In a recent interview, David Kelley, a former U.S. Attorney for the Southern District of New York, who supervised the early stages of the Marri case, revealed that he had warned his bosses in the Justice Department that they were making a mistake by sidestepping the criminal courts. Kelley co-chaired the Justice Department’s nationwide investigation into the 9/11 attacks, and headed the investigations into the 2000 attack on the U.S.S. Cole, in Yemen, and the 1998 bombings of the U.S. Embassies in Kenya and Tanzania; he also led the prosecution of Ramzi Yousef, in the 1993 World Trade Center bombing. In 2003, he successfully prosecuted John Walker Lindh, the American accused of aiding the Taliban. In the interview, Kelley said he believed that the government had a strong case against Marri: he had been charged with credit-card fraud, bank fraud, identity theft, and lying to a federal agent. He thought that Marri could be convicted in a matter of a few months, and sentenced to years in prison. Kelley, who is now a partner at Cahill Gordon, in Manhattan, was disappointed when, on the basis of a one-page executive order, Marri was suddenly sent to the brig. “My view is, we haven’t really exhausted the potential for using the criminal-justice system,” he said.

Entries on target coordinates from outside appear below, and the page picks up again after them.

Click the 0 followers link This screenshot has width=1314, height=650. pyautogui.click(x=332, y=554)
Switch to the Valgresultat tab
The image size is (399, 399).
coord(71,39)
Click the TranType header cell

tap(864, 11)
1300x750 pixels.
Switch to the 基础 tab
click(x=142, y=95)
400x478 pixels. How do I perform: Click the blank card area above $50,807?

James Benjamin, a former federal prosecutor in the Southern District of New York, is now a partner at the law firm Akin Gump. In 2008, he co-wrote a review of the Marri case, characterizing the switch to military detention as counterproductive. “Definitely, the criminal-justice system can handle someone like Marri,” he told me. “They caught him under the criminal-justice system. And, based on what we know, they were poised to convict him.” What happened to Marri before he was moved “proves the system was up to it.”

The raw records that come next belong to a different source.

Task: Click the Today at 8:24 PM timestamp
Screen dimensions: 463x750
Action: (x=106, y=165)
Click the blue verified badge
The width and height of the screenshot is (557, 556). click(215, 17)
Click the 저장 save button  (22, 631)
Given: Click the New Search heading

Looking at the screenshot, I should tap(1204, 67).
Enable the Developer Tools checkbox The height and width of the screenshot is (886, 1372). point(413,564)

Marty Lederman, a former Georgetown Law professor, whom Obama has appointed to be a deputy in the Justice Department’s Office of Legal Counsel, argues that the Bush Administration’s claims to be acting out of necessity were “nonsense.” In an essay published before he joined the Administration, Lederman wrote, “Even if everything the government alleges about al-Marri’s ties to al Qaeda are true,” he was not a danger “because he was already incapacitated—imprisoned—within the criminal-justice system, where his trial was pending.”

Marri had aroused the suspicion of law-enforcement officers almost as soon as he arrived in the Midwest with his wife, Maha, who spoke no English, and their five young children. His timing was conspicuous—he arrived in Chicago the day before 9/11. The next day, the family took a hundred-and-fifty-mile taxi ride to Peoria.

Marri enrolled in computer-science classes at Bradley University, where he and a brother had obtained undergraduate degrees. Qatar, which has one of the highest per-capita incomes in the world, pays college tuition for many of its citizens, and several members of the Marri family have attended school in America. According to the Washington Post, as an undergraduate at Bradley Marri wore a ponytail and was known for his partying and his quick sense of humor. He returned to Qatar in 1991, after graduation. Later that decade, a palace coup in Qatar shook his family, eventually prompting some members to leave for Saudi Arabia, where many of his brothers and his wife now live. Marri reportedly ended up in Afghanistan. According to the sworn statement given by Jeffrey Rapp, the D.I.A. analyst, at some point between 1996 and 1998 Marri was trained in chemical weaponry at an Al Qaeda camp there. (Marri, through his lawyer, denied these allegations.)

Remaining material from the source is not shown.